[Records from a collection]
*** Begin section ***

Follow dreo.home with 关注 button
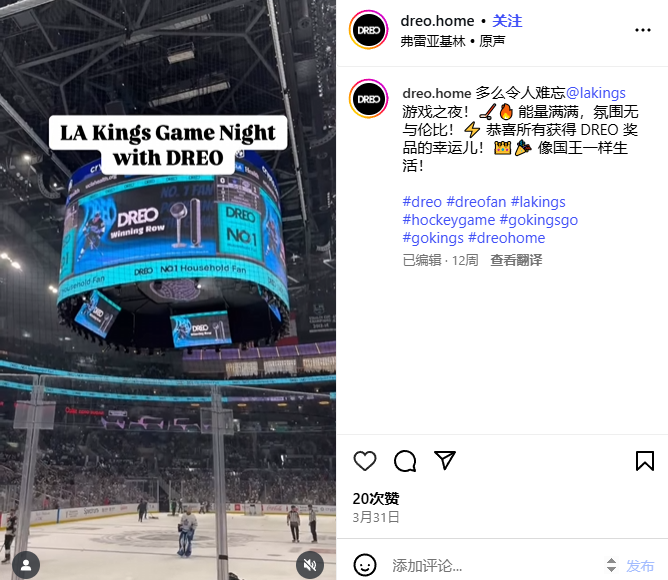Image resolution: width=668 pixels, height=580 pixels. click(507, 21)
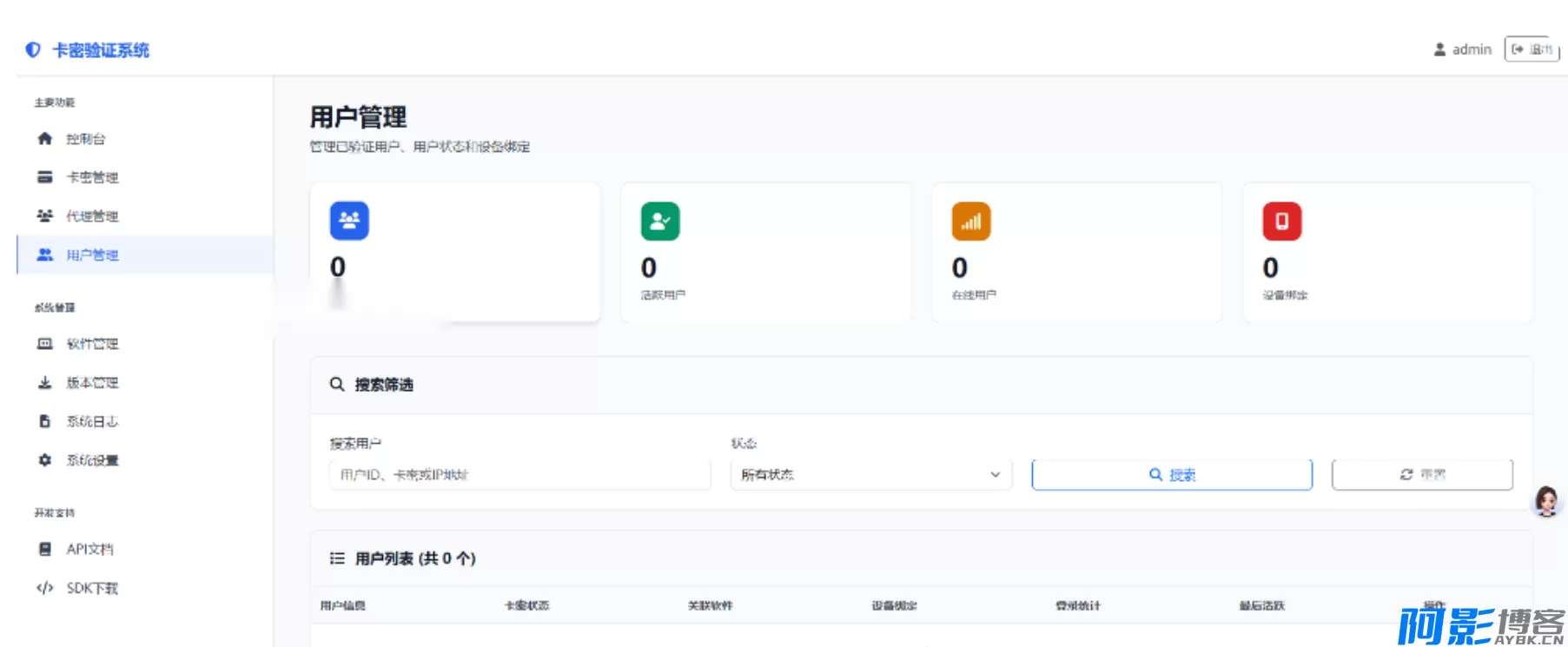The image size is (1568, 647).
Task: Open 控制台 dashboard in sidebar
Action: tap(85, 139)
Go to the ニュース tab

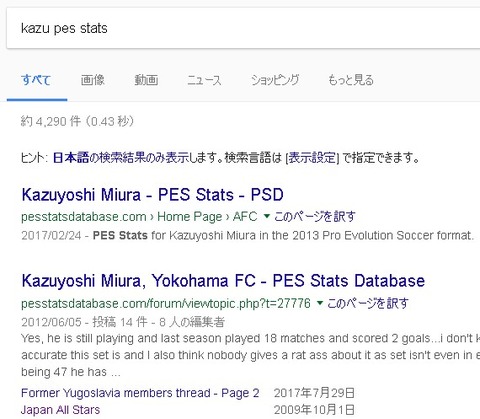(x=204, y=80)
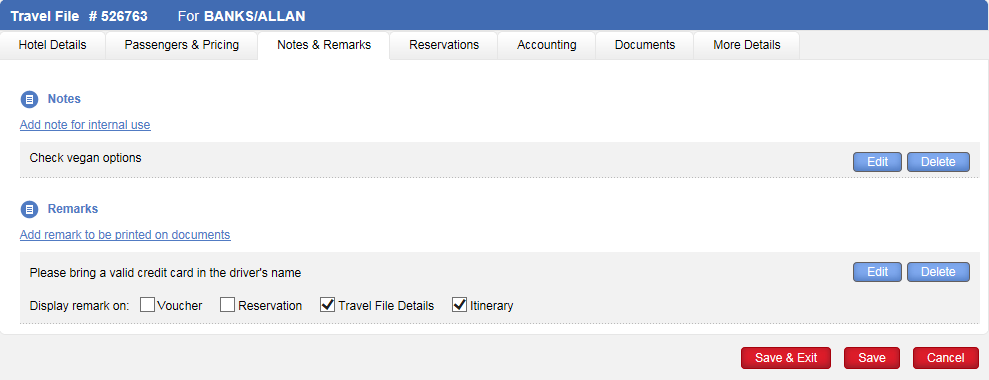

*** End section ***

__Instructions to follow__
What you write should match the entries exactly, except that the pictures are dropped.

__Answer to the problem__
Follow dreo.home with 关注 button
Image resolution: width=668 pixels, height=580 pixels. click(507, 21)
The image size is (1568, 647).
Task: Open 控制台 dashboard in sidebar
Action: tap(85, 139)
Go to the ニュース tab

(x=204, y=80)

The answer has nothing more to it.